■ What this task involves ■
Pull out every row below that contains the string "Expand", copying each one in full.

■ Provided material ■
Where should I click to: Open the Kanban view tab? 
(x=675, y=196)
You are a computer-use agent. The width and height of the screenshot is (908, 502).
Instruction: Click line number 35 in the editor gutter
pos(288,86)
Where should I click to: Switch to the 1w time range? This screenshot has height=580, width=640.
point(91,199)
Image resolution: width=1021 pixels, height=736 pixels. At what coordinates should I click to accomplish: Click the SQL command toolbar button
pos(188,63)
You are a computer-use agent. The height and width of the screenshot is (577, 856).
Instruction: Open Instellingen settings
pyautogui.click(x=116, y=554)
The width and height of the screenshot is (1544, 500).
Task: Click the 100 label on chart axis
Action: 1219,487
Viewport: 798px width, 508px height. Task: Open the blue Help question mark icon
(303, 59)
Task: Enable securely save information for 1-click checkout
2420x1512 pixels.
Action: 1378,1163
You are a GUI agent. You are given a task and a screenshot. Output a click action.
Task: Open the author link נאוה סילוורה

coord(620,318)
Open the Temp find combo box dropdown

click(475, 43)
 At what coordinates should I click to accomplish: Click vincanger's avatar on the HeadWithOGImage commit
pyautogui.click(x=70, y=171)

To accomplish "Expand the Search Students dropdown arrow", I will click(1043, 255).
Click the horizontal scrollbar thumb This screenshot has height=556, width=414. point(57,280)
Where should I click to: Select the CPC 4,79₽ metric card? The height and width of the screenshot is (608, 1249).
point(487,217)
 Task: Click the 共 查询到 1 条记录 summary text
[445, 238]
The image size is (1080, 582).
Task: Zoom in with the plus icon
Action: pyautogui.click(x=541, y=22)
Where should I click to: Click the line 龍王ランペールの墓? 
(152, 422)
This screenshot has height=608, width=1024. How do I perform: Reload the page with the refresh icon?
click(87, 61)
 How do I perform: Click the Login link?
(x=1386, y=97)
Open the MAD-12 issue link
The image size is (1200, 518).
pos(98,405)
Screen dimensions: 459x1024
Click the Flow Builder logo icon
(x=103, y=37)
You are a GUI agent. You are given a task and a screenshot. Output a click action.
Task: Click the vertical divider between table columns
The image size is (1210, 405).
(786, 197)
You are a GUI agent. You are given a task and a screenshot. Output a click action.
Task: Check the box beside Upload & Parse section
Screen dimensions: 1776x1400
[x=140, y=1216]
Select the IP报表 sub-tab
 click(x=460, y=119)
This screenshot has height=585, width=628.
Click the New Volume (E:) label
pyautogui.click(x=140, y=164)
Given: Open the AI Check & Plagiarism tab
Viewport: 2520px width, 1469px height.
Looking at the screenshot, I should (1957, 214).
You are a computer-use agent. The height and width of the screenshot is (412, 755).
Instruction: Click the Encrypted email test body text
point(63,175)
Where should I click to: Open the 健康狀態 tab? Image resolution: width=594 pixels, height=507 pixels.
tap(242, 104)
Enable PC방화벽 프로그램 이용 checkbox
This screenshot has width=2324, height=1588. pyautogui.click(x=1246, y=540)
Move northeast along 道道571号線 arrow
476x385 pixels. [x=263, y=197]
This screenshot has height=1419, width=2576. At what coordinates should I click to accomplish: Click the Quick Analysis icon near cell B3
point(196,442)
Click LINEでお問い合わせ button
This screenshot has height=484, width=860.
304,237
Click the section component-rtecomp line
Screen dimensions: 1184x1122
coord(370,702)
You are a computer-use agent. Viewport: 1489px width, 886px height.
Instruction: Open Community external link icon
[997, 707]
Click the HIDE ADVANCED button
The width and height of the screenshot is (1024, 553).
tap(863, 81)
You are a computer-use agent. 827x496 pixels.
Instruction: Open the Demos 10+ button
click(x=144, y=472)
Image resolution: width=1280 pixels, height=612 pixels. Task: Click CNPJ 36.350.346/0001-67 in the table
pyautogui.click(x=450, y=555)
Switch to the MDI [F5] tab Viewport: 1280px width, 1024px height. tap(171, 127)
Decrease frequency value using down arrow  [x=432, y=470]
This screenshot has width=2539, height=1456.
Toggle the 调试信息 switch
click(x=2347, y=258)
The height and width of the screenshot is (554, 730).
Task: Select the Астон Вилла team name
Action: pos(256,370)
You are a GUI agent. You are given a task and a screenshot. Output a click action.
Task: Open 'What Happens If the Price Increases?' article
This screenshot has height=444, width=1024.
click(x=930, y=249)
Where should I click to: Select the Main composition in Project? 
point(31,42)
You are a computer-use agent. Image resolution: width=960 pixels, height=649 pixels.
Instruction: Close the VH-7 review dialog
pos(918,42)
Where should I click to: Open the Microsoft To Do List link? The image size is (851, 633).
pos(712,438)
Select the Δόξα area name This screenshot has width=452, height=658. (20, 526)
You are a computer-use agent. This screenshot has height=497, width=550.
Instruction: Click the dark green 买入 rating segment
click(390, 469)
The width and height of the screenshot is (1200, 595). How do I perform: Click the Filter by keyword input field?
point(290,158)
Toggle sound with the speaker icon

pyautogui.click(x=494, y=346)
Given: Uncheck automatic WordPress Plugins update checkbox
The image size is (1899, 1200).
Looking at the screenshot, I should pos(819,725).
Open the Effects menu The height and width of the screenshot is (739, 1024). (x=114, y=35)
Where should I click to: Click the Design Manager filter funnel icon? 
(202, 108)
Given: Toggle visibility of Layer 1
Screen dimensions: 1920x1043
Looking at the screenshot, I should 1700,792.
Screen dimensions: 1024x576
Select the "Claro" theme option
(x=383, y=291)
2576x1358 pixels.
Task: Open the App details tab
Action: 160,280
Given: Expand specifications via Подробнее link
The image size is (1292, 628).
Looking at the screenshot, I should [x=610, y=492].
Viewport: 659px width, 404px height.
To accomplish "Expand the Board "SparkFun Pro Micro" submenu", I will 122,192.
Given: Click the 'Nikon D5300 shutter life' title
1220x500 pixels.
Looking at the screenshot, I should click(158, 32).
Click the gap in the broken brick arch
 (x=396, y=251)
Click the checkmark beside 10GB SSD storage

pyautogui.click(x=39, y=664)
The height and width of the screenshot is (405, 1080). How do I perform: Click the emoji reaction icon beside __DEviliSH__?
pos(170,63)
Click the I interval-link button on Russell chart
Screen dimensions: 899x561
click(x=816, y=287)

■ Task solution ■
To accomplish "Expand the Search Students dropdown arrow", I will click(1043, 255).
Given: Expand specifications via Подробнее link
To accomplish "Expand the Board "SparkFun Pro Micro" submenu", I will 122,192.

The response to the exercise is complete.